A funny thing happened when Simple Minds first hit the comeback trail -- the band members found they weren't as forgotten as they thought.

"We were invited on a lot of these alternative music radio Christmas shows," says Simple Minds singer Jim Kerr, over the phone from Los Angeles. "The other bands that were playing were things like Hole and Black Crowes and Cranberries, Grant Lee Buffalo, Live -- you know, all the new gods. And we were, like, 'Where do we fit in here?' I mean, we were glad to be asked, but we were [puzzled]. And the radio people would say, 'Your thing works. It still works.' "

Seeing as it had been four years since the Scots alterna-rockers had released their last album, "Real Life," Kerr and company had reason to wonder how well their return would be received. That's especially so since the new Simple Minds album, "Good News from the Next World," features a reduced line-up -- Kerr and guitarist Charlie Burchill are now the group's core -- and a new, lean sound.

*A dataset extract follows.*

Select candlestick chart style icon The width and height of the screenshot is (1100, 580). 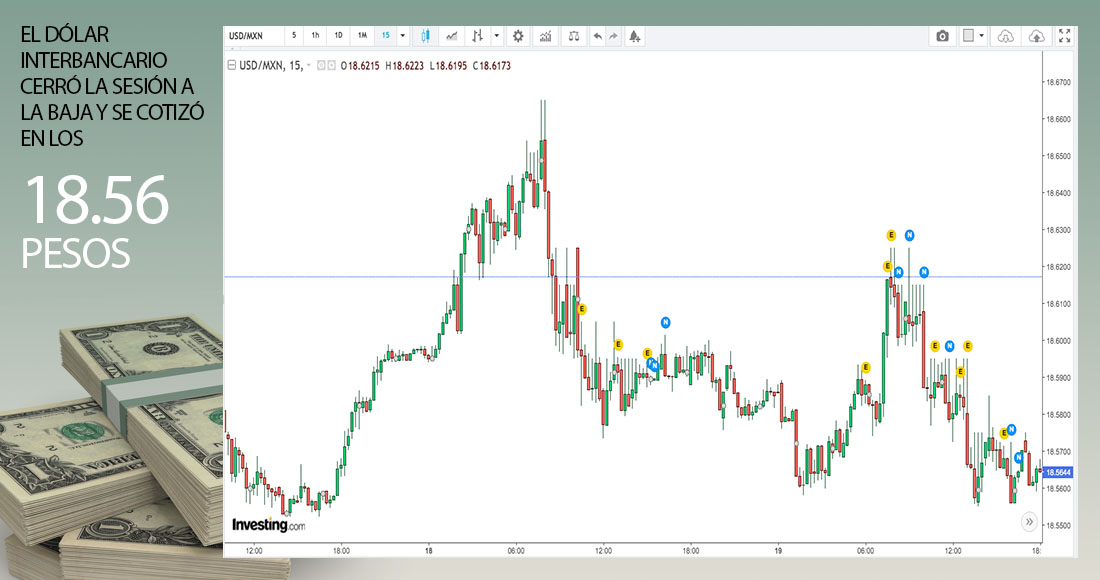coord(425,36)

Perhaps the most striking difference between the current Simple Minds and the band that cut "Don't You Forget About Me" is that keyboards are scarcely present in the new material. What

happened to all the synths? "They're in the pawnshop," Kerr quips.

In truth, the shift in sound began with the departure of original keyboard player Michael MacNeil and Kerr's desire to work more closely with Burchill. "Simple Minds began as Charlie and I when we were kids in school," he says. By renewing that connection, Kerr felt he could get back to what mattered most in the band: songs.

"The goal is to write some great songs," he explains. "Write some songs that are undeniable in themselves. If they work on the piano or the guitar, then they're gonna work no matter what goes on in terms of the production. And I think from now on in, that's the tack we'll take. I mean, with a song like 'Hypnotised,' Charlie and I feel we've hit some kind of new peak with that song as songwriters.

"It's great to feel you're hitting a peak. And the effect of hitting a peak is that you want to hit another peak."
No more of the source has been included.